_TASK TO COMPLETE_
Give every line of the data below as a JSON list of strings, one string per line, leaving out blank lines and the pictures.

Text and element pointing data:
★ ★ ★

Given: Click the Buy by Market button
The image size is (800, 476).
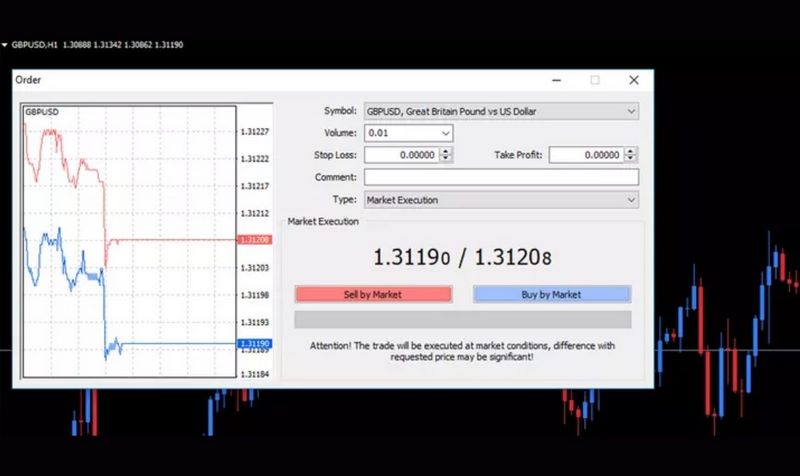Looking at the screenshot, I should [551, 294].
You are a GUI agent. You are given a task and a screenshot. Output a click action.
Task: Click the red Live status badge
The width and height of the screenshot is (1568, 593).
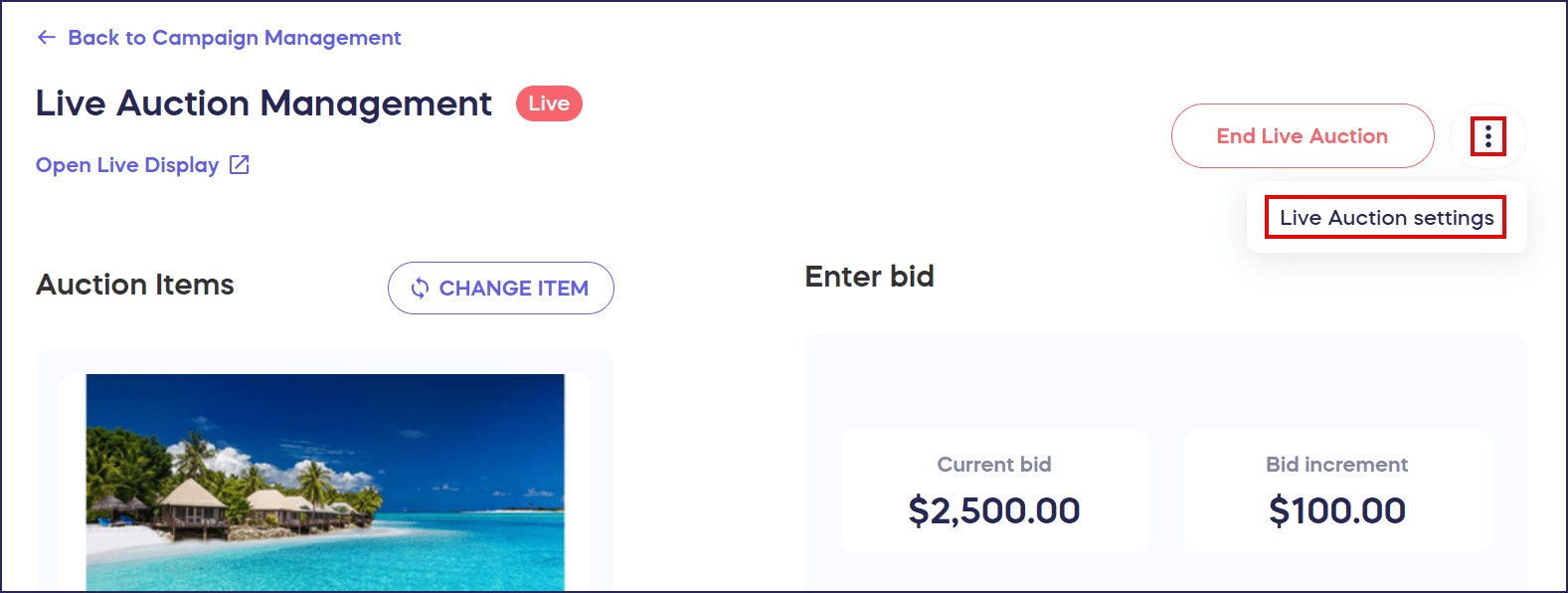click(x=549, y=103)
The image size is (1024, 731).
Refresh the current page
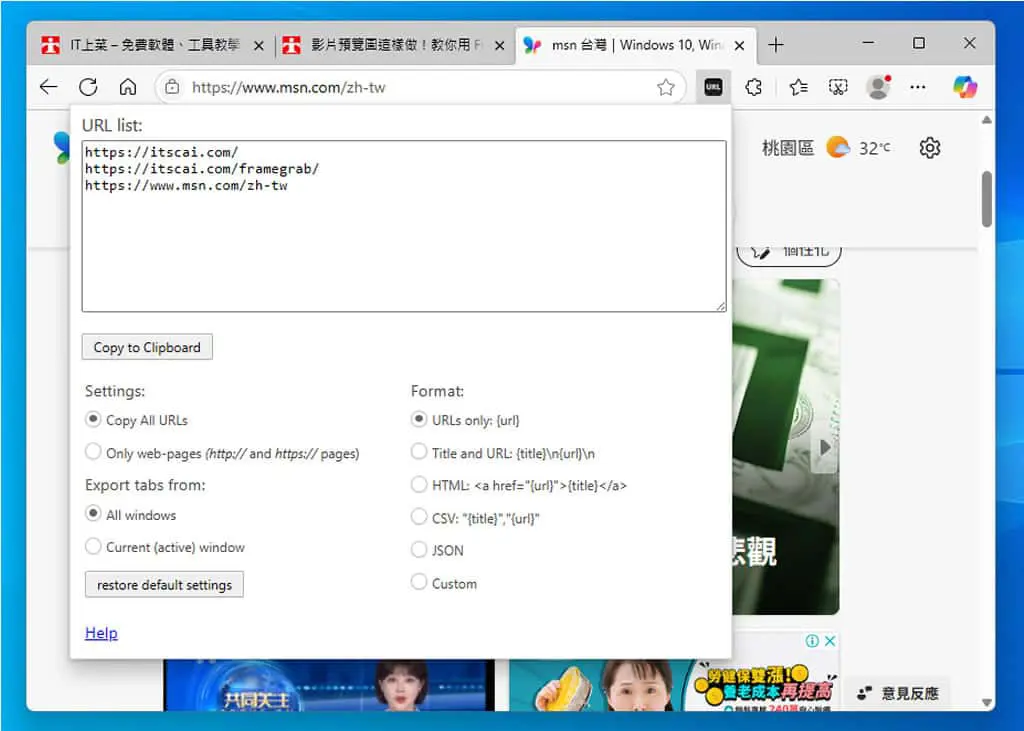point(88,87)
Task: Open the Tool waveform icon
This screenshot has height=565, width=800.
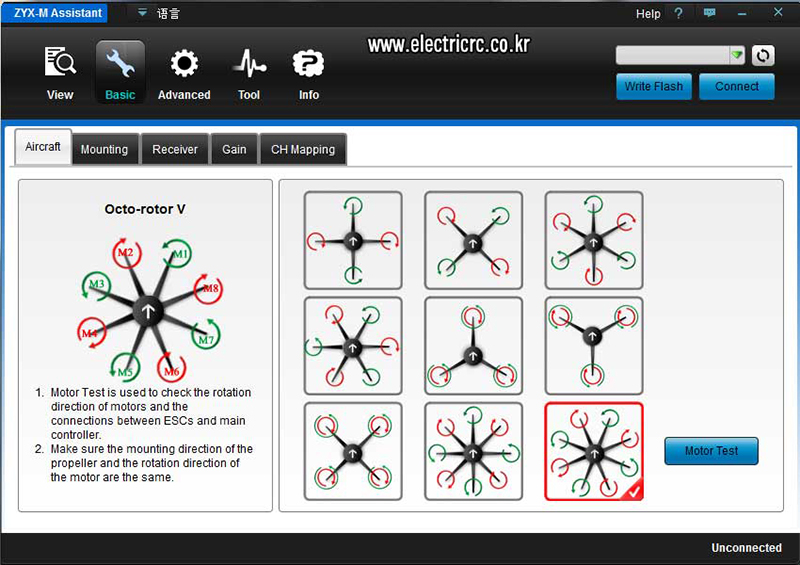Action: pyautogui.click(x=249, y=63)
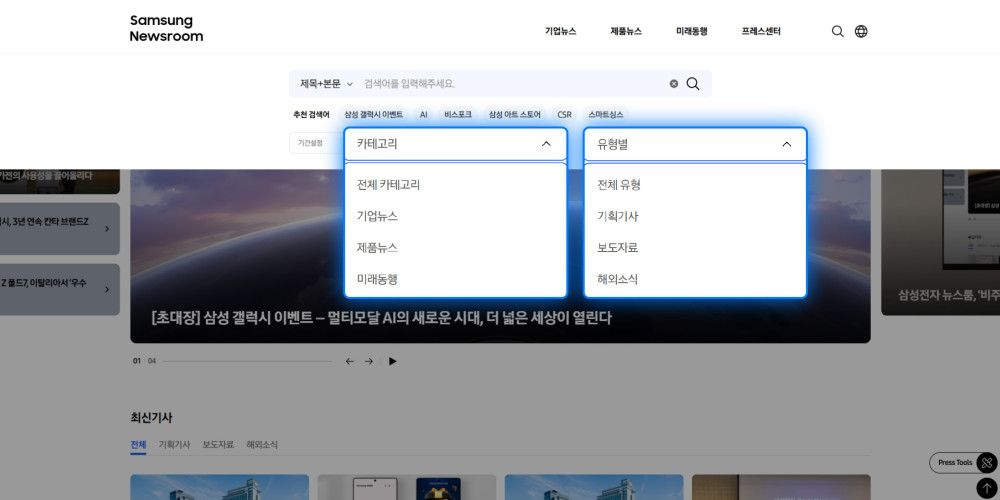The width and height of the screenshot is (1000, 500).
Task: Choose 보도자료 from the type list
Action: coord(617,247)
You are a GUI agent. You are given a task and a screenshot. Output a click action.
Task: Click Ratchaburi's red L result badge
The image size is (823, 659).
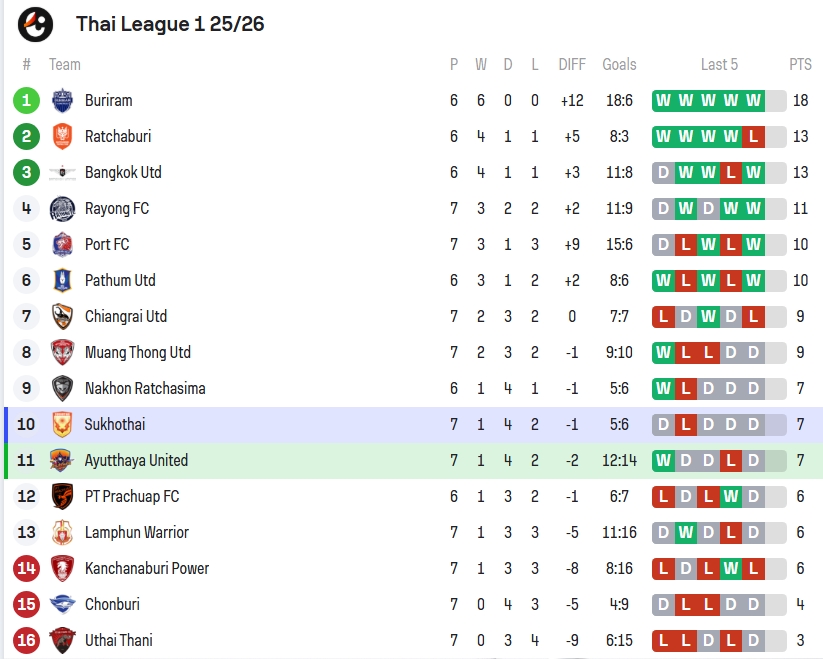tap(753, 137)
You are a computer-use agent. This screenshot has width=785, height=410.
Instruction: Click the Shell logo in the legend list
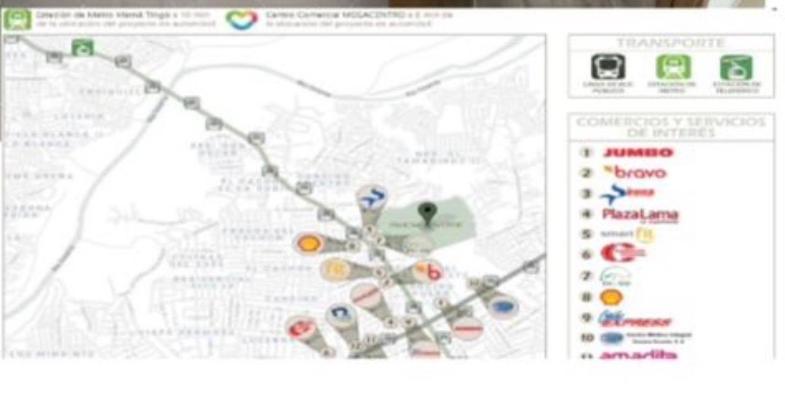click(x=610, y=297)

★ ★ ★

_TASK ANSWER_
[
  "Given: Click the Buy by Market button",
  "The image size is (800, 476).",
  "Looking at the screenshot, I should [551, 294].",
  "You are a GUI agent. You are given a task and a screenshot. Output a click action.",
  "Task: Click the red Live status badge",
  "The width and height of the screenshot is (1568, 593).",
  "click(x=549, y=103)",
  "The image size is (1024, 731).",
  "Refresh the current page",
  "point(88,87)",
  "Task: Open the Tool waveform icon",
  "This screenshot has height=565, width=800.",
  "Action: pyautogui.click(x=249, y=63)",
  "The width and height of the screenshot is (1000, 500).",
  "Task: Choose 보도자료 from the type list",
  "Action: coord(617,247)",
  "You are a GUI agent. You are given a task and a screenshot. Output a click action.",
  "Task: Click Ratchaburi's red L result badge",
  "The image size is (823, 659).",
  "tap(753, 137)",
  "You are a computer-use agent. This screenshot has width=785, height=410.",
  "Instruction: Click the Shell logo in the legend list",
  "click(x=610, y=297)"
]